* **EXERCISE DETAILS**
Extend the liblnk wiki page below, picking up right after its final line.

Forensicswiki.org has moved to this site, forensicswiki.xyz. For information, please join the Google Group forensicswiki-reborn
Liblnk
Jump to navigation
Jump to search
| liblnk | |
|---|---|
| Maintainer: | Joachim Metz |
| OS: | Linux, FreeBSD, NetBSD, OpenBSD, Mac OS X, Windows |
| Genre: | Analysis |
| License: | LGPL |
| Website: | github.com/libyal/liblnk/ |
The liblnk package contains a library and applications to read the Windows Explorer Shortcut (LNK) format.
Contents
Tools
The liblnk package contains the following tools:
- lnkinfo, which shows information about LNK files.
Examples
Requesting the information in a LNK file:
lnkinfo Calculator.lnk
lnkinfo 20150617
Windows Shortcut information:
Contains a link target identifier
Contains a description string
Contains a working directory string
Contains an environment variables block
Link information:
Creation time : Aug 10, 2004 16:54:24.000000000 UTC
Modification time : Aug 04, 2004 14:00:00.000000000 UTC
Access time : Jun 26, 2006 10:36:41.703125000 UTC
File size : 114688 bytes
File attribute flags : 0x00000020
Should be archived (FILE_ATTRIBUTE_ARCHIVE)

* **DATA FOR REVIEW**
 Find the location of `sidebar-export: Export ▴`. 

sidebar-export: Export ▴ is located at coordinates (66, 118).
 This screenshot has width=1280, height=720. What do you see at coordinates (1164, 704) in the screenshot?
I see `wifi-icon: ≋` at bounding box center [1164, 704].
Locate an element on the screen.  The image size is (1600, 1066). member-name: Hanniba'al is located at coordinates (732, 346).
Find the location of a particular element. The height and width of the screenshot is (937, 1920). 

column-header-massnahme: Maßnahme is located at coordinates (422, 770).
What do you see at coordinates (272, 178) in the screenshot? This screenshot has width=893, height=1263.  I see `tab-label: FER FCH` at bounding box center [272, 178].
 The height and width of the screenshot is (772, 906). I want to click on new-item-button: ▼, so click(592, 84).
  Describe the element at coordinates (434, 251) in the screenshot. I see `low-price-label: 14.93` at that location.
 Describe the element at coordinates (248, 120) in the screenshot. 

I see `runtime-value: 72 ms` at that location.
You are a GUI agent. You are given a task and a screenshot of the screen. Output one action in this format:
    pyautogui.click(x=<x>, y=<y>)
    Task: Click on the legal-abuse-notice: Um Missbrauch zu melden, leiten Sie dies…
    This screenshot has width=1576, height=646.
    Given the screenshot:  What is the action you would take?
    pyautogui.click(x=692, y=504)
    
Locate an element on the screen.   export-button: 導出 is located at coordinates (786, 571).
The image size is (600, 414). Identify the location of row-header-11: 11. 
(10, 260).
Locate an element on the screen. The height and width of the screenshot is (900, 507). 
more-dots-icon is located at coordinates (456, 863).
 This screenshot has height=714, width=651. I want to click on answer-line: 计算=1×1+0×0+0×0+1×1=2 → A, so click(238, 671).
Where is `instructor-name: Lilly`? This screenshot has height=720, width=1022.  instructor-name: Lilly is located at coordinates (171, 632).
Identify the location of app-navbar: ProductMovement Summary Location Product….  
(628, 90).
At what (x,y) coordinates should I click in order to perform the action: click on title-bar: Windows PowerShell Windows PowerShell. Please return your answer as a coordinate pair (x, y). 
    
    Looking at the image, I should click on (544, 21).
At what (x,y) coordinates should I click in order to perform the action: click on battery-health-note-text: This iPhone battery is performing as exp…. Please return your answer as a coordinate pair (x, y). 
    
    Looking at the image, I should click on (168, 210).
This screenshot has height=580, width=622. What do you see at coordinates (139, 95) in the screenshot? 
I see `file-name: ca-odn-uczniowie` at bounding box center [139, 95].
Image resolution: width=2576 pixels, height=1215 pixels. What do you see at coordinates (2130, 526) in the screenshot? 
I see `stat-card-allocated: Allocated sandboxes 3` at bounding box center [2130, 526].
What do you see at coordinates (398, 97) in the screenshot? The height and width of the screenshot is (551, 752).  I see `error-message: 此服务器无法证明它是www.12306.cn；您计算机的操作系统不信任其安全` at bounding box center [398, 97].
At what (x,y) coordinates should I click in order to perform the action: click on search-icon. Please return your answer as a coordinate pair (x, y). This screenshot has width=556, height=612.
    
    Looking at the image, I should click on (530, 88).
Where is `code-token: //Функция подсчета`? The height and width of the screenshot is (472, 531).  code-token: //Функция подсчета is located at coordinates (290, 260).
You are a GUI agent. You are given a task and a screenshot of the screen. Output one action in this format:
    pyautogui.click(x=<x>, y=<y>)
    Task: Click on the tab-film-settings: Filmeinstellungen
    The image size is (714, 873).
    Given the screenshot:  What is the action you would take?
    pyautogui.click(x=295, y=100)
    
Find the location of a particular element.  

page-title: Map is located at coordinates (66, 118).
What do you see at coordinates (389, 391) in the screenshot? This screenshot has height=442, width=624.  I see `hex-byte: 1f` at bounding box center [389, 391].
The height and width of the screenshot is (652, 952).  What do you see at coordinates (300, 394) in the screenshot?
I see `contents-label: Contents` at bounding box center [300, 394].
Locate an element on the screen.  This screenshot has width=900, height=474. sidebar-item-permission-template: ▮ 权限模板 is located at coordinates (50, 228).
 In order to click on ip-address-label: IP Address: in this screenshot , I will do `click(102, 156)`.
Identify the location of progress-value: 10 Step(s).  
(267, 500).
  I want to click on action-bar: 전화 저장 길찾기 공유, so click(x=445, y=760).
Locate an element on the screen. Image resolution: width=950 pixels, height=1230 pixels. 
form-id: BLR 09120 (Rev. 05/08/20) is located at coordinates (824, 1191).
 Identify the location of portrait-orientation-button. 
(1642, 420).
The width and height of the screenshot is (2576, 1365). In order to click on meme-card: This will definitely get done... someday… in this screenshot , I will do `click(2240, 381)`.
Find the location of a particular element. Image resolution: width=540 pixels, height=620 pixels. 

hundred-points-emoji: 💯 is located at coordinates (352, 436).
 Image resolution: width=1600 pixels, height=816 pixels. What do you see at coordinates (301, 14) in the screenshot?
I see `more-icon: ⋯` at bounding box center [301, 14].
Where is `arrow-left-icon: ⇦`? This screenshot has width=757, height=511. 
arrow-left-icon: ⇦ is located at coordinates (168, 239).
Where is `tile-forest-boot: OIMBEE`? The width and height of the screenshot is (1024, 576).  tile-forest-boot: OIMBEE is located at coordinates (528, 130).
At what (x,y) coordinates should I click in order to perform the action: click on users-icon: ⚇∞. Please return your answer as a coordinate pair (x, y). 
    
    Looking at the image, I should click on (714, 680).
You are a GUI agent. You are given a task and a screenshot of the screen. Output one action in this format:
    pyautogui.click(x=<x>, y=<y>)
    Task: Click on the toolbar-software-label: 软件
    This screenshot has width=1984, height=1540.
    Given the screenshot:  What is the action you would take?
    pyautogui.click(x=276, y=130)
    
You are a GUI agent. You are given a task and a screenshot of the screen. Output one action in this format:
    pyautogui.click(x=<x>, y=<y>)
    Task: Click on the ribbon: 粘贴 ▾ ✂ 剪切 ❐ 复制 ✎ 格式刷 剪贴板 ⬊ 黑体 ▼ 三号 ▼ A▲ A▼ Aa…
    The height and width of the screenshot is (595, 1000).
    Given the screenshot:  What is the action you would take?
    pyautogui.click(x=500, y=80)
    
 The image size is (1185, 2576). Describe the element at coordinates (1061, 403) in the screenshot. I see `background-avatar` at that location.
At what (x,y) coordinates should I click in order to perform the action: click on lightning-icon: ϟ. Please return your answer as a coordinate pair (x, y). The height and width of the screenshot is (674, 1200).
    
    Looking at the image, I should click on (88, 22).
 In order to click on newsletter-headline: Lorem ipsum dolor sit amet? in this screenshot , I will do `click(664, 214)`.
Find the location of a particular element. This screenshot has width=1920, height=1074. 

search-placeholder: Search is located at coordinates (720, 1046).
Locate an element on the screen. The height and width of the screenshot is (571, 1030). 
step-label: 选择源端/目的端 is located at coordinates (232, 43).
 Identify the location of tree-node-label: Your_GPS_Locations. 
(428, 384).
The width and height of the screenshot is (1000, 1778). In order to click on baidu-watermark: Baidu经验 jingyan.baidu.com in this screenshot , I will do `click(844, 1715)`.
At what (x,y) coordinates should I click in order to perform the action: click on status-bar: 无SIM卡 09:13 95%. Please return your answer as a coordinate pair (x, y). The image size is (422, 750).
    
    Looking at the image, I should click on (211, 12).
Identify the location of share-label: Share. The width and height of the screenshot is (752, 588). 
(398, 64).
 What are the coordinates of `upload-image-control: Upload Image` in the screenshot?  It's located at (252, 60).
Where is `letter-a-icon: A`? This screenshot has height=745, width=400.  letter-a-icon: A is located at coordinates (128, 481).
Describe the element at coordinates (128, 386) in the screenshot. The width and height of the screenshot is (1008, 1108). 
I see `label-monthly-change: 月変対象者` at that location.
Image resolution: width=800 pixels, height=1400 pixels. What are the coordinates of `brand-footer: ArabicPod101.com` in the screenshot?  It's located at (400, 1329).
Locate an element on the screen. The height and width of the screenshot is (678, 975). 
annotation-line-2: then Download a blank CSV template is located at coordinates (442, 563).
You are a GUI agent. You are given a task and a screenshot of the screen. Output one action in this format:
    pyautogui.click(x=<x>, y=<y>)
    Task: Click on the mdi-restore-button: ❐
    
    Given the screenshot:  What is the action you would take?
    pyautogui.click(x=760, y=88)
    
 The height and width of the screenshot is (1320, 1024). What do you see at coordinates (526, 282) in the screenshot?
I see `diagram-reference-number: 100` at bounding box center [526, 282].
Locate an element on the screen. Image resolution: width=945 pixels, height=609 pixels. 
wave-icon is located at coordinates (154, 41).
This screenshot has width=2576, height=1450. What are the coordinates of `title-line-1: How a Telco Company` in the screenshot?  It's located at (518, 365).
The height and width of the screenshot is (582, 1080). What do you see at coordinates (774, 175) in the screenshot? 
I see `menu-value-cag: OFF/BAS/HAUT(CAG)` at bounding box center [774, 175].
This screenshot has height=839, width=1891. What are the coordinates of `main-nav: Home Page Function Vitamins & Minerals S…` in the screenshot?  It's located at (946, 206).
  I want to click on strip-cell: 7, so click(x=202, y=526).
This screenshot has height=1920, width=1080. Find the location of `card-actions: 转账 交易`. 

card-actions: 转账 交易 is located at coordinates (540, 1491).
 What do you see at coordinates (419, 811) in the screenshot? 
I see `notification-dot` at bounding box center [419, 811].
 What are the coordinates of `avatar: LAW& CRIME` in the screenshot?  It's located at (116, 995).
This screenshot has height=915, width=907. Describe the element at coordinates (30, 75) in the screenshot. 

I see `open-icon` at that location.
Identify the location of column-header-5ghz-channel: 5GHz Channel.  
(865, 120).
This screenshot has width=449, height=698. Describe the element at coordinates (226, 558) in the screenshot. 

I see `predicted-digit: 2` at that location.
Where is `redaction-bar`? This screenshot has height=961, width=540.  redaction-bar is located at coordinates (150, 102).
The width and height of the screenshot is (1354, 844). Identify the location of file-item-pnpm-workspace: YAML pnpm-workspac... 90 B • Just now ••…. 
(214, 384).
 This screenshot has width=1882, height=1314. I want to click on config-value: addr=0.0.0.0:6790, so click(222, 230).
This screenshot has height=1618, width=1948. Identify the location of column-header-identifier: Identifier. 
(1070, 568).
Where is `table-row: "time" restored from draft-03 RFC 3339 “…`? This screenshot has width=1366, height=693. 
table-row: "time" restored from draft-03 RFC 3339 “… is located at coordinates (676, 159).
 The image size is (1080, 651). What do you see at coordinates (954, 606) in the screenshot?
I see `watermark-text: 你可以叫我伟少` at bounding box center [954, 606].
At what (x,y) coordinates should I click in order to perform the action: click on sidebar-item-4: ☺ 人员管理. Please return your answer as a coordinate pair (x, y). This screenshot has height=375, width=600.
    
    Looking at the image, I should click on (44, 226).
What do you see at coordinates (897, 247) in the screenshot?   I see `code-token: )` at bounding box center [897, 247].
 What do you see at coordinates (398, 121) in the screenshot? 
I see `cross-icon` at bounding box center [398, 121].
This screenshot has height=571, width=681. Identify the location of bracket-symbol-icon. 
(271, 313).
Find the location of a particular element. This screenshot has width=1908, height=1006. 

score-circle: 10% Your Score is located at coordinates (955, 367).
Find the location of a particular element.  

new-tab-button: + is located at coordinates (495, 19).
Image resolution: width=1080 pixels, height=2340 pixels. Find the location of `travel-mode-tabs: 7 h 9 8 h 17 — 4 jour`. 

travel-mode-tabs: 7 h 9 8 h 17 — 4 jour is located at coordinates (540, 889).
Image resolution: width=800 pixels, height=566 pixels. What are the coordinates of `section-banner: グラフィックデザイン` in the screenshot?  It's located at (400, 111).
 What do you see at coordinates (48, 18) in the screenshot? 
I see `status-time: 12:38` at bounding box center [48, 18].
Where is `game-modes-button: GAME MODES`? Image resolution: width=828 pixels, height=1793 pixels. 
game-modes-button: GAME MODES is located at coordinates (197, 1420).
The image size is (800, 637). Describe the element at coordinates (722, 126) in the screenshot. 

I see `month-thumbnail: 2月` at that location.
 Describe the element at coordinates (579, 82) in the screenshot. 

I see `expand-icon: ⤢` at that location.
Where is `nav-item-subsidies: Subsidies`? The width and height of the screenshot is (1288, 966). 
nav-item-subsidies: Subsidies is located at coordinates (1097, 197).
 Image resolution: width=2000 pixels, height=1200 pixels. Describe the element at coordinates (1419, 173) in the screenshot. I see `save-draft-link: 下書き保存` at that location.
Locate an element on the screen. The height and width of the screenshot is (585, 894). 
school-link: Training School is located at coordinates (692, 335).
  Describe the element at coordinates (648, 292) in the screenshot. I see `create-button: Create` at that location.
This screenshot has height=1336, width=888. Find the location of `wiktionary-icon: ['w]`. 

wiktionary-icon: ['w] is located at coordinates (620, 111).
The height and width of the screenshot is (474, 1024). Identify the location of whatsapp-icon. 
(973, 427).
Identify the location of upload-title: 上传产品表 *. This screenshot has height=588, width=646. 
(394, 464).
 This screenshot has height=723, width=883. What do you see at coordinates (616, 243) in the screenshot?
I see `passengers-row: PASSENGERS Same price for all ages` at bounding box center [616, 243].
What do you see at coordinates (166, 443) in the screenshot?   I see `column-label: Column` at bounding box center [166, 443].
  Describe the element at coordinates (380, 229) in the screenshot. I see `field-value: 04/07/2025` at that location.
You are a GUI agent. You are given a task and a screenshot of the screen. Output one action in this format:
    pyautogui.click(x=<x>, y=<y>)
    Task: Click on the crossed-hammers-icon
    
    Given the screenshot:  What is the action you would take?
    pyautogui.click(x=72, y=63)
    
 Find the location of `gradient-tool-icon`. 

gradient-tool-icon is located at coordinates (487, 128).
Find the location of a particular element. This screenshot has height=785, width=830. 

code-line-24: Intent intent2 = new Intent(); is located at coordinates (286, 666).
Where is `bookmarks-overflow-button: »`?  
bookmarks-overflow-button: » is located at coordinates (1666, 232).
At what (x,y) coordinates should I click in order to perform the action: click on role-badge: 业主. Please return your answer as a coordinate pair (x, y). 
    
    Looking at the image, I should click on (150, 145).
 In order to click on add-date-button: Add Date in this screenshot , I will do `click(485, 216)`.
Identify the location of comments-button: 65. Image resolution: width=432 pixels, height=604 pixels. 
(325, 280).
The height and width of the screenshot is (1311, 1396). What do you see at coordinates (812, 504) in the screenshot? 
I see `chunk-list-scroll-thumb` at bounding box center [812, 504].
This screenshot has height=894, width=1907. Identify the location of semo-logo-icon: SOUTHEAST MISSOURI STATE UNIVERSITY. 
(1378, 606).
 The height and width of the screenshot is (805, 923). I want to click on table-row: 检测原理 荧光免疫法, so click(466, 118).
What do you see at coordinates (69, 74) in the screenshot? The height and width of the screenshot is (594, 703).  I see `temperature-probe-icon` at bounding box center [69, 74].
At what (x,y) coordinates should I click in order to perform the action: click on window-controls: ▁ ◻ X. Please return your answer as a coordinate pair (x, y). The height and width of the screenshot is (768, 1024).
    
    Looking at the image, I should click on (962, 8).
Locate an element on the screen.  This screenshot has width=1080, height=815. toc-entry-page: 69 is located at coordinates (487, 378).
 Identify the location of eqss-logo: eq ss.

* **RESULT**
Drive type : Fixed (3)
Drive serial number : 0xc868f004
Volume label : System
Local path : C:\WINDOWS\system32\calc.exe
Description : @%SystemRoot%\system32\shell32.dll,-22531
Working directory : C:\WINDOWS\system32
Environment variables location : %SystemRoot%\system32\calc.exe
Link target identifier:
Shell item list
Number of items : 5
Shell item: 1
Item type : Root folder
Class type indicator : 0x1f (Root folder)
Shell folder identifier : 20d04fe0-3aea-1069-a2d8-08002b30309d
Shell folder name : My Computer
Shell item: 2
Item type : Volume
Class type indicator : 0x2f (Volume)
Volume name : C:\
Shell item: 3
Item type : File entry
Class type indicator : 0x31 (File entry: Directory)
Name : WINDOWS
Modification time : Dec 17, 2006 20:55:44
File attribute flags : 0x00000010
Is directory (FILE_ATTRIBUTE_DIRECTORY)
Extension block: 1
Signature : 0xbeef0004 (File entry extension)
Long name : WINDOWS
Creation time : Feb 01, 2006 21:49:46
Access time : Dec 17, 2006 20:55:48
Shell item: 4
Item type : File entry
Class type indicator : 0x31 (File entry: Directory)
Name : system32
Modification time : Nov 26, 2006 19:56:54
File attribute flags : 0x00000030
Is directory (FILE_ATTRIBUTE_DIRECTORY)
Should be archived (FILE_ATTRIBUTE_ARCHIVE)
Extension block: 1
Signature : 0xbeef0004 (File entry extension)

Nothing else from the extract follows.